Don't fret if you're not at all keen on these unsettling and disturbing bits of artwork, we are coming to the end of them and you'll be able to sleep easily at night.  Art!


     This is the art for "Heads And Tails" which means nothing to me.  To judge by the colour palette this may be connected with South Canadian politics, perhaps?  I'd better go check, hadn't I?

     The internet was no help.  It might be a Ruffian black comedy, or it might be a film about women selling Turkish hair to buyers in Tel Aviv.

     Ah!  Nope, it's a native Polish product, about a criminal released from prison in 1954 who tries to go straight.  Wow.  Sounds bleak.


"City In The Sky"

The Doctor and Ace are prowling nervously amongst the shuttered and shattered shops of Tottenham Court Road, utterly alone in an apparently deserted city.

     ‘Still not a sound,’ mused the Doctor.  The unsettling silence wasn’t novel for him.  Six lifetimes ago he’d arrived here with Ian and Barbara and Susan, to a similar solemnity, and again with Sarah when he’d come back from medieval Wessex.  There had even been the city’s evacuation when the Great Intelligence and its Yeti surrogates forced the government’s hand, when he’d been fighting in the London Tube system’s claustrophobic confines.  The question now on his mind was, had something bad happened already or was it still due to happen?

     With a grunt of recognition he saw the Tube Station, bringing back memories of being trapped there a long time ago.  It’s splendidly elaborate Victorian façade hadn’t been altered, and the signage was low-key.  The grilles dragged across to seal the entrance –

     ‘Hmmm.  Let’s look a bit closer at the station, Ace.’

     Up close, the damage he suspected proved to have been a physical assault on the lock by a blunt instrument, an attack that had shattered it and allowed persons unknown to get inside.  That they then bothered to close the grille again meant that they didn’t want to be discovered.

     ‘Prof, I think I heard an engine,’ said Ace, unable to be certain.

     The Time Lord dragged the security gate open and gestured her inside, then closed the grille.  He set off inside, whistling mock-birdsong.  

     Hmmm not a move I'd make, Doc.  Poking about a deserted and dimly-lit Tube station?  No thanks!

Step into my parlour ...
     Actually I think I'm a victim of the march of time, the facade has been updated.  Perhaps by 2045 they'll have reverted to the Victorian version?

     Time to put the oven on, I've got an appointment with a pair of veggieburgers.


Just To Salt The Wound A Little ...

Today is the debut of "Mission Impossible: Dead Reckoning", which certain people who detest the latest iteration of Indy are positively gloating about.  They have a point; MI is a consistently successful franchise, a reliable tentpole summer blockbuster.  Now that it's on release, one suspects the box office for Indy V will immediately dry up.

     FYI, the total global take for Indy V now stands at $240 million, evenly split between domestic South Canadian audiences as the rest of the world.  Art!

A serious possibility

     I know what you're thinking: "WOW!  $240 million - that's a lot of money!"

     Not for a film that needs to make three times that amount in order to merely break even.  Well, I know one person who's laughing.  Art!

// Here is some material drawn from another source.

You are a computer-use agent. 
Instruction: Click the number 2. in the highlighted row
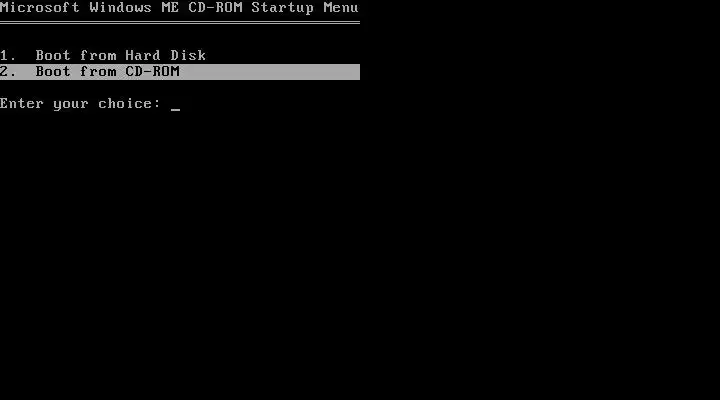(x=8, y=72)
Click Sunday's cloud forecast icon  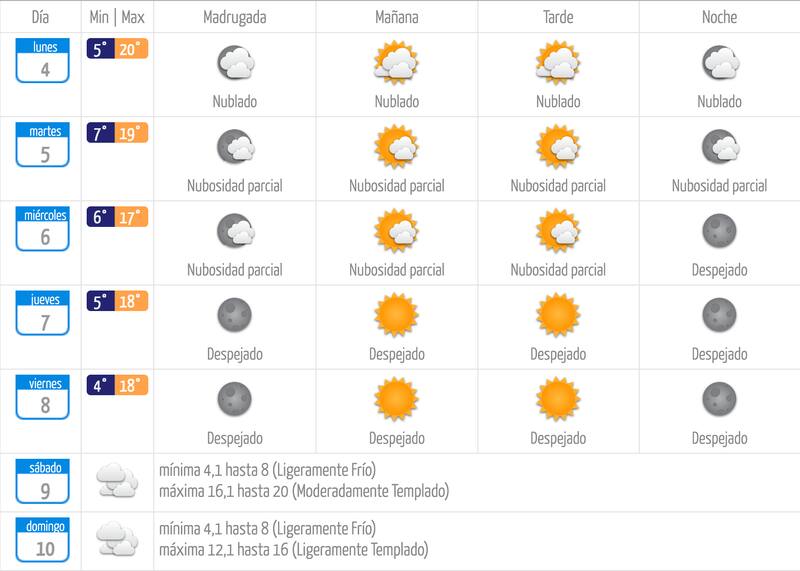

     I've been getting my box office money figures from "Box Office Mojo" and their totals are usually a couple of days behind, so we'll not get to see Tom's take until later this week.


Finally -

I had a couple of sly items here on the blog recently about some of the lesser satellites that circulate around Citizen Trump and how they'd experienced classic hubris that the ancient Greeks would wisely nod at and say "Yep, well deserved."

     In terms of deserts, one particular Ruffian got a far harsher meting out than either Steve Bannon or Rudy Rudy Rudy.  Art!



     This particular excrescence commanded one of the Black Sea flotilla's missile submarines, used to exclusively bombard civilian Ukrainian targets with Kalibr cruise missiles.  Until today, when he was shot dead whilst out on a jog.  O dear.  How sad.  

    Anyway, time for those veggieburgers!